BERT uses two novel self-supervised pre-training techniques to enable its bidrectional context: Masked Language Model (MLM) and Next Sentence Prediction (NSP). The MLM technique involves randomly masking words in a sentence, as illustrated in the example above, and learning to predict them based on their context. This forces the model to develop an understanding of the sentence as a whole, as it cannot rely on sequential cues to predict the next word.

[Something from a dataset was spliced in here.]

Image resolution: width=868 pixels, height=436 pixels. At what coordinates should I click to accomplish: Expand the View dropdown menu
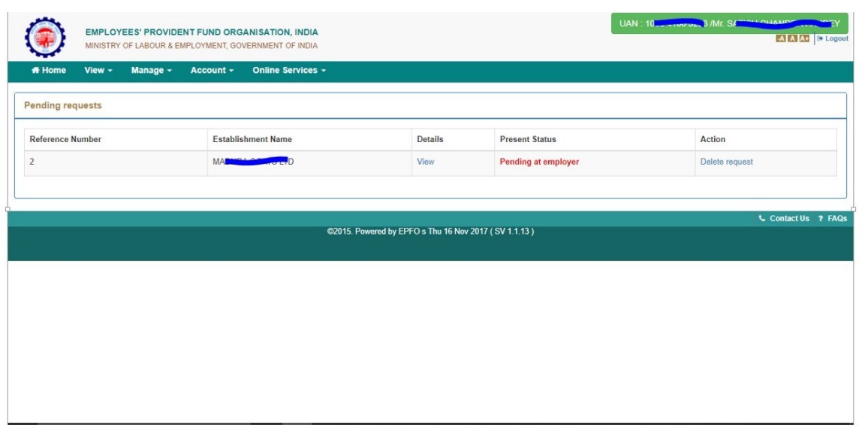[98, 71]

The NSP technique, on the other hand, trains the model to predict the relationship between two consecutive sentences, teaching it to understand the broader context beyond individual sentences. Together, these two pre-training tasks allow BERT to develop a deep understanding of the context in which words appear, making it highly effective at generating contextual text embeddings.

Encoder-Only Architecture

Lastly, BERT only uses the encoder half of the transformer architecture. This is a departure from how most transfomers work, which use the encoder to understand the input and the decoder to generate new output tokens. This design decision is what allows BERT to instead output highly contextualized embeddings of its inputs. We'll learn more about this input-output space below.

Encoder

Inputs and Outputs

🔎 In NLP, a token is an atomic unit of text, often a word, but it can also be a character, subword (word fragment), n-gram (nn adjacent words), or a phrase, depending on the level of granularity required. Tokenization is the process of splitting a piece of text into these tokens. This is a critical step in NLP because it transforms unstructured text into a structured form that models can understand and analyze. Also, a model's vocabulary is simply the set of unique tokens that it recognizes.

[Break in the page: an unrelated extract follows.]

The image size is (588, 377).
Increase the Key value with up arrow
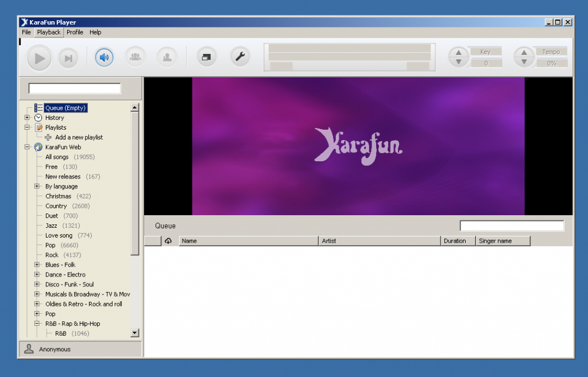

To understand how BERT generates contextual text embeddings, we first need to understand the model's inputs and outputs. For each input token that BERT receives, it will output a corresponding contextualized embedding. These embeddings are vectors of either 384, 768, or 1024 dimensions, depending on the BERT variant being used. Here's what this looks like:

BERT

You might be wondering what the [CLS] and [SEP] tokens are doing in the diagram. Good question: these are both special tokens that BERT uses to structure its input. The role of the [CLS] token is to represent the meaning of the entire input sequence. It comes at the beginning of the input and is often used for downstream sentence classification tasks. BERT's input also features a [SEP] ("separation") token, which is placed at the end of the input sequence and is used to separate adjacent text segments.

Every embedding generated by BERT, including those for the [CLS] and [SEP] tokens, represents the meaning of the corresponding input token contextualized by the surrounding tokens in the input. For instance, the embedding for "riding" (h_riding in the diagram) would encapsulate the word's meaning as it relates to this specific context (i.e. in describing a man on a horse). The [CLS] token's embedding, in turn, captures the meaning of the entire segment, effectively providing a single embedding for the phrase "man is riding a horse"!

The [CLS] token's embedding is precisely how we're able to generate text embeddings for entire arbitrary-length documents. Paired with the model's breakthrough ability to understand long text sequences, BERT is an ideal tool for the task of semantic search.